*Objective*
Reproduce the material below verbatim, line for line, and omit the pictures from your output.

*Input rows*
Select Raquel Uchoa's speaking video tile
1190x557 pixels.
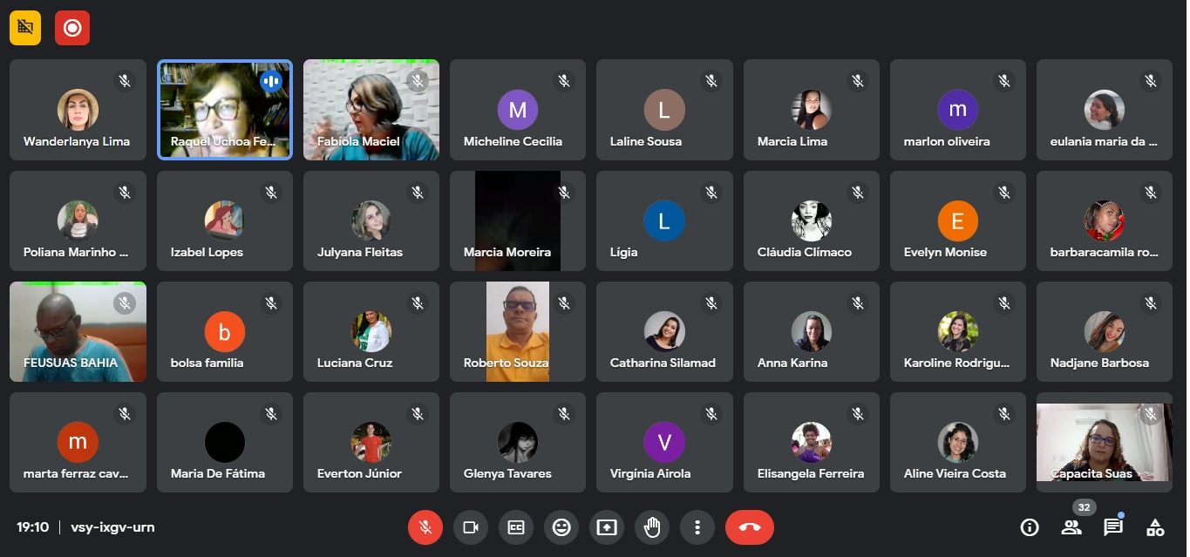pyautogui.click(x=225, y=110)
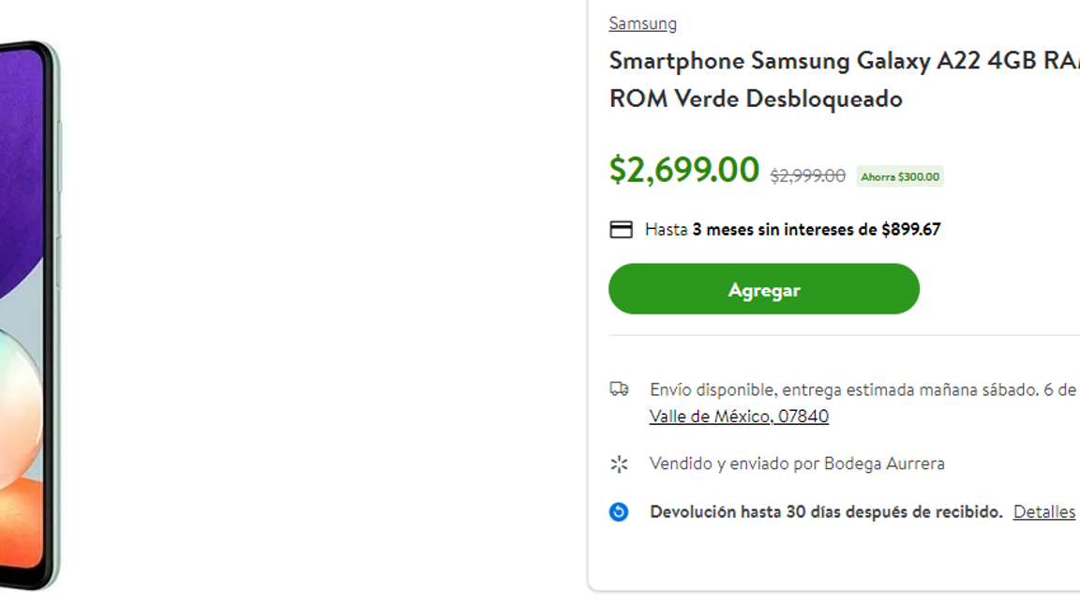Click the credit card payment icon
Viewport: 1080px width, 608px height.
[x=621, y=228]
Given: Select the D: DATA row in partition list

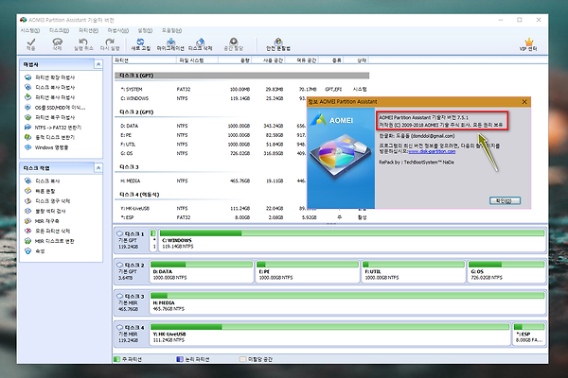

*Solution to the exercise*
Select Raquel Uchoa's speaking video tile
1190x557 pixels.
pyautogui.click(x=225, y=110)
Click the credit card payment icon
Viewport: 1080px width, 608px height.
[x=621, y=228]
Given: Select the D: DATA row in partition list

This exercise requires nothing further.